Deep learning-based multi-view fusion model for screening 2019 novel coronavirus pneumonia: A multicentre study
The Authors. Published by Elsevier B.V. -- European Journal of Radiology
DOI 10.1016/j.ejrad.2020.109041
  1. COVID-19, Coronavirus disease 2019
  2. RT-PCR, Reverse-transcriptase–polymerase-chain-reaction
  3. CT, Computed tomography
  4. GGO, Ground glass opacities
  5. AI, Artificial intelligence
  6. AUC, Area under the receiver-operating characteristics curve
  7. RHWU, Renmin Hospital of Wuhan University
  8. 1st HCMU, The First Hospital of China Medical University
  9. BYH, Beijing Youan Hospital
  10. ROC, Receiver-operating characteristics
  11. Coronavirus disease 2019
  12. Deep learning
  13. Multi-view model
  14. Computed tomography
To develop a deep learning-based method to assist radiologists to fast and accurately identify patients with COVID-19 by CT images.

We retrospectively collected chest CT images of 495 patients from three hospitals in China. 495 datasets were randomly divided into 395 cases (80%, 294 of COVID-19, 101 of other pneumonia) of the training set, 50 cases (10%, 37 of COVID-19, 13 of other pneumonia) of the validation set and 50 cases (10%, 37 of COVID-19, 13 of other pneumonia) of the testing set. We trained a multi-view fusion model using deep learning network to screen patients with COVID-19 using CT images with the maximum lung regions in axial, coronal and sagittal views. The performance of the proposed model was evaluated by both the validation and testing sets.

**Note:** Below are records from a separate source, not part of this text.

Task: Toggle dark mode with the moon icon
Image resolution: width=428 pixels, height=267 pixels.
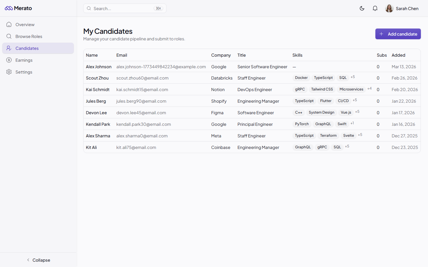Action: [362, 8]
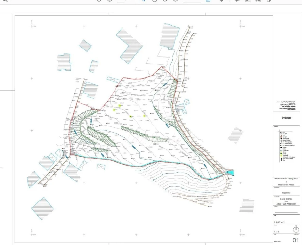Click the page number field in toolbar
Screen dimensions: 302x245
tap(122, 1)
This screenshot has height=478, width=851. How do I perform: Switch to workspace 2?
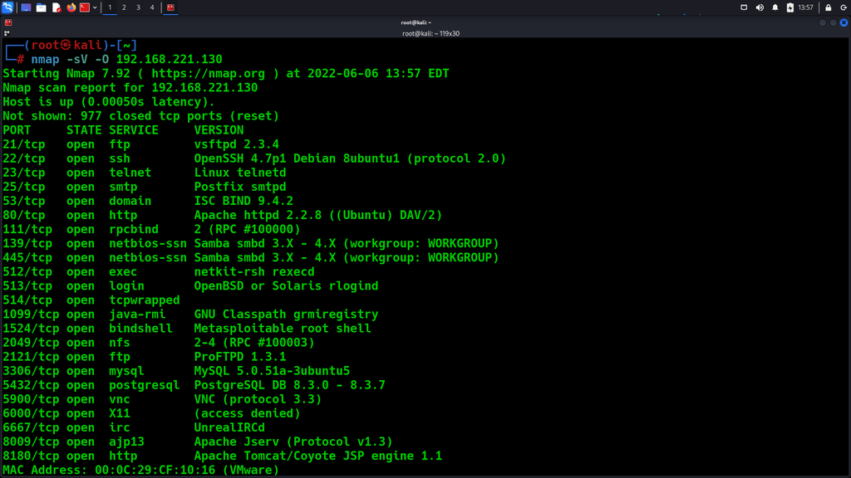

The multi-view deep learning fusion model achieved the area under the receiver-operating characteristics curve (AUC) of 0.732, accuracy of 0.700, sensitivity of 0.730 and specificity of 0.615 in validation set. In the testing set, we can achieve AUC, accuracy, sensitivity and specificity of 0.819, 0.760, 0.811 and 0.615 respectively.

Based on deep learning method, the proposed diagnosis model trained on multi-view images of chest CT images showed great potential to improve the efficacy of diagnosis and mitigate the heavy workload of radiologists for the initial screening of COVID-19 pneumonia.